■ WORK REQUIRED ■
Copy the passage of the face recognition project page that begins at the words "EigenFaces: Who Are" and stops after "use in reconstruction).", swapping "face space" for "feature space" wherever it occurs.

EigenFaces: Who Are You?
Peter P. Gengler
Project Overview:
For Project 4 we were required to add code to create a
set of EigenFaces (think eigenvectors) that represented a training set of faces in
a virtual "face space." Using these base component faces we could project
other face images onto the face space and then try to recognize them according
to a trained database of users. In addition we could scan a picture and
choose the best faces in the image and mark them or crop to the best. This required several
steps:
Generate EigenFaces -- Given a set of user faces, use Principle Component Analysis (PCA) to compute a number of EigenFaces as well as the average face (for use in reconstruction).
Project a face -- Given a face and a set of EigenFaces project the given face into face space and compute the coefficients for the EigenFaces.
Construct a face -- Given the coefficients for a face (such as from #2), construct a face using the average face and the weighted EigenFaces.

■ INFORMATION SUPPLIED ■
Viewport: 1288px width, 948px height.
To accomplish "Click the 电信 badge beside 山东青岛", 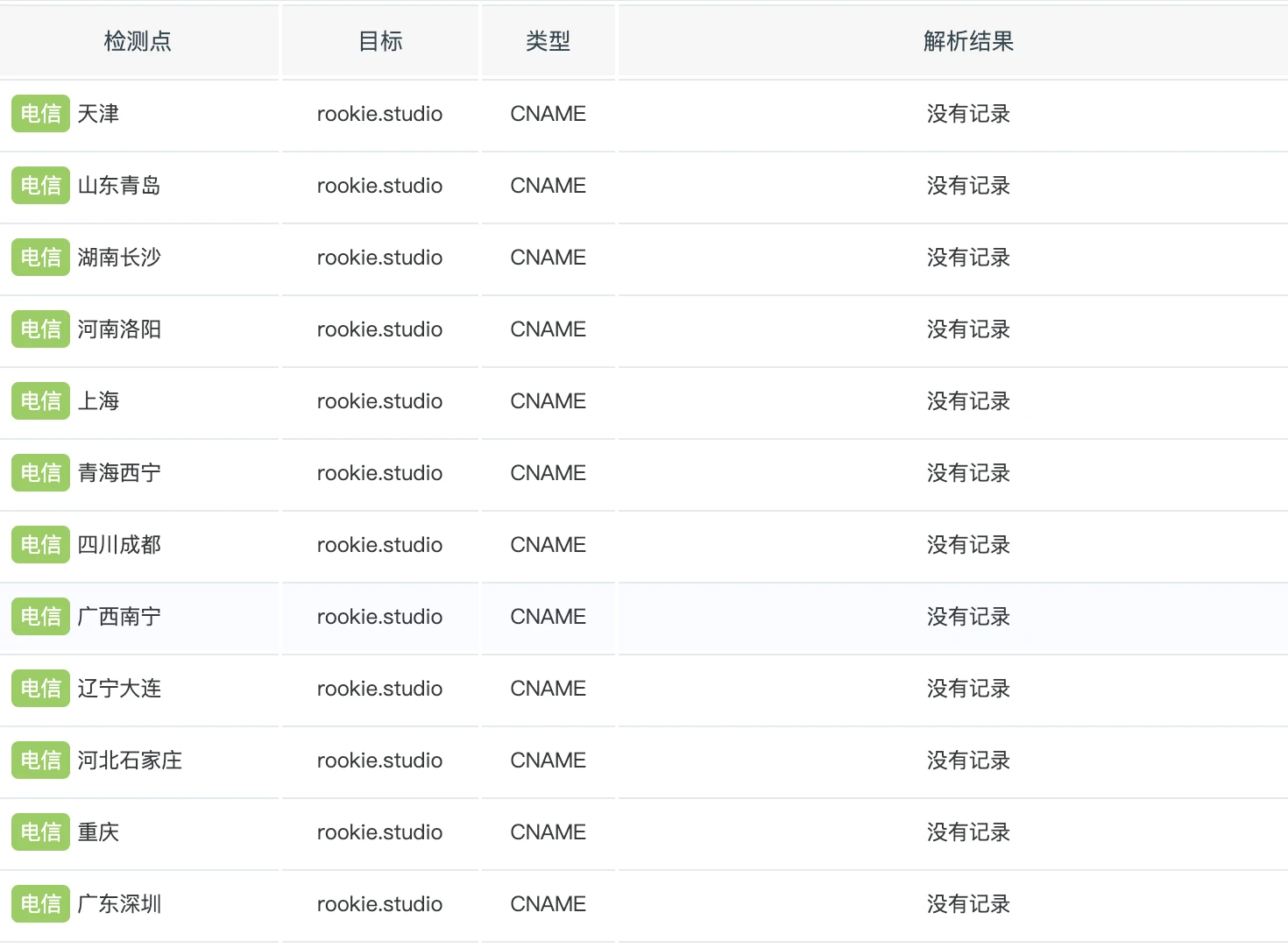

■ SOLVED EXERCISE ■
EigenFaces: Who Are You?
Peter P. Gengler
Project Overview:
For Project 4 we were required to add code to create a
set of EigenFaces (think eigenvectors) that represented a training set of faces in
a virtual "feature space." Using these base component faces we could project
other face images onto the feature space and then try to recognize them according
to a trained database of users. In addition we could scan a picture and
choose the best faces in the image and mark them or crop to the best. This required several
steps:
Generate EigenFaces -- Given a set of user faces, use Principle Component Analysis (PCA) to compute a number of EigenFaces as well as the average face (for use in reconstruction).